ARLINGTON – Jerry Vanney sipped from a sample cup of roasted corn chowder.
The kitchen staff looked on anxiously.
“Is it good, Jerry?” asked Terra Kelly, Cascade Valley Hospital’s food service coordinator.
He took another taste, then flashed a thumbs up. His mouth curled into a huge smile.
He knows the routine.
He’s been doing it for 22 years.
As Cascade Valley’s longest-running volunteer, Vanney has donated thousands of hours to the Arlington hospital. In addition to critiquing the Cascade Cafe’s soup, he also helps cook, scrubs tables, cleans the fryer, puts away supplies and delivers meals to patients.
“I think Jerry is the heart and soul of the hospital and especially our department,” Kelly said. “He’s always ready to put a smile on our face or smack us into line.”
For Vanney, volunteering is more than a way to pass time. It’s a career.
Vanney, 41, is developmentally disabled. He can’t read or write and he usually speaks just a few words at a time. His mom, Norine Vanney, attributes his disabilities partly to genetics and partly to neglect he endured as an infant with his biological mother.

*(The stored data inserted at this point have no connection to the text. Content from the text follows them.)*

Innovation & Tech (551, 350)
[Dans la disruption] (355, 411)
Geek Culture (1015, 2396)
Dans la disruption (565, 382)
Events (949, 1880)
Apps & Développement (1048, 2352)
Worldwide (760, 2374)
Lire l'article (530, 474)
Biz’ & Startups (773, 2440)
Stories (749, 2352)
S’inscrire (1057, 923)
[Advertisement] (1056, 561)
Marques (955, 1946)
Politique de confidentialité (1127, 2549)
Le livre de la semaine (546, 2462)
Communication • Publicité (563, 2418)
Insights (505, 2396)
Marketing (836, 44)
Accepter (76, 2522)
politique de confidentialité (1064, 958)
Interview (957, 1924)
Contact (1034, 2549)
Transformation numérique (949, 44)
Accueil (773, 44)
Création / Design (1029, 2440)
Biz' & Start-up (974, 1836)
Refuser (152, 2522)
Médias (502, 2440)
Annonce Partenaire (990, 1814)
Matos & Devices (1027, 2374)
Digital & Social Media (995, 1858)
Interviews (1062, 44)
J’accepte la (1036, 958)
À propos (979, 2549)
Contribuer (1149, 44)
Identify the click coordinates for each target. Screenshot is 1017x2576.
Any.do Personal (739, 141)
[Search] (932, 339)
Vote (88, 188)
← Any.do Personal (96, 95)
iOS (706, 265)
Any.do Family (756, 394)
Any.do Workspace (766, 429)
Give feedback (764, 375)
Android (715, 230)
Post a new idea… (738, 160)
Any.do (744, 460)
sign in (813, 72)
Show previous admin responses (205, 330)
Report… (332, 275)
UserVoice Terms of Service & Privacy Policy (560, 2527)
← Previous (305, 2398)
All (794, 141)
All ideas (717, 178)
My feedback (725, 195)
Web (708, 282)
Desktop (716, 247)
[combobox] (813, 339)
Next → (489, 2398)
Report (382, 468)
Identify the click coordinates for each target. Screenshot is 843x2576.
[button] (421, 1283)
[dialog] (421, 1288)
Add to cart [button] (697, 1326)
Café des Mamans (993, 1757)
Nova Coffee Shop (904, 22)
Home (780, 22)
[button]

Vanney said her son was skin and bones, weighing just 4 pounds, when she adopted him at 31/2 months old. He had weighed more than 8 pounds at birth.
He couldn’t cry.
Norine Vanney said a doctor warned her not to adopt the baby because he didn’t have a shot at life.
Jerry Vanney made one.
In between surgeries for various medical conditions, he went to school and trained for the Special Olympics. In 1980, he swam in the International Special Olympics in Lake Placid, N.Y., with his mouth wired shut from facial surgery.
Five years later, he graduated from Marysville-Pilchuck High School and ventured out into the world of work.
He got a late-night janitorial job in Everett, but his parents didn’t like driving him there at 11 p.m. from their Arlington home. So he moved on to a restaurant in Arlington.
That job ended quickly one night when his dad, the late Don Vanney Sr., went to pick him up and overheard two young co-workers pressuring him to drink. They had written curse words on his treasured International Special Olympics jacket.
After that, Vanney’s parents arranged for him to volunteer at the hospital.
He started off in maintenance, then moved to housekeeping before settling into the dietary office.
Initially, he began work at 7 a.m. But he liked his job so much that he rose at 5 a.m. Norine Vanney now drops him off at the hospital at 6 a.m. Tuesday through Thursday. He leaves Mondays and Fridays open to train for the Special Olympics. When he’s through with his daily duties, usually around 3 p.m., a co-worker drives him home.
They also throw him a birthday party each December that is attended by everyone from the hospital’s chief executive to doctors and nurses.
“I love working with Jerry,” cashier Onia Courtney said as Vanney hustled by. “He’s great. He’s always very positive – never negative. You ask him to do something and he just does it. He doesn’t complain. He knows when you’re feeling up or down, and sometimes he’ll just come over and give you a hug because he thinks you need it.”
When Norine Vanney looks back on her son’s life – his transformation from a mute, malnourished baby to one of Cascade Valley Hospital’s most valued volunteers – she smiles.
“He may not be president of the United States,” she said. “But he certainly has a place in this world.”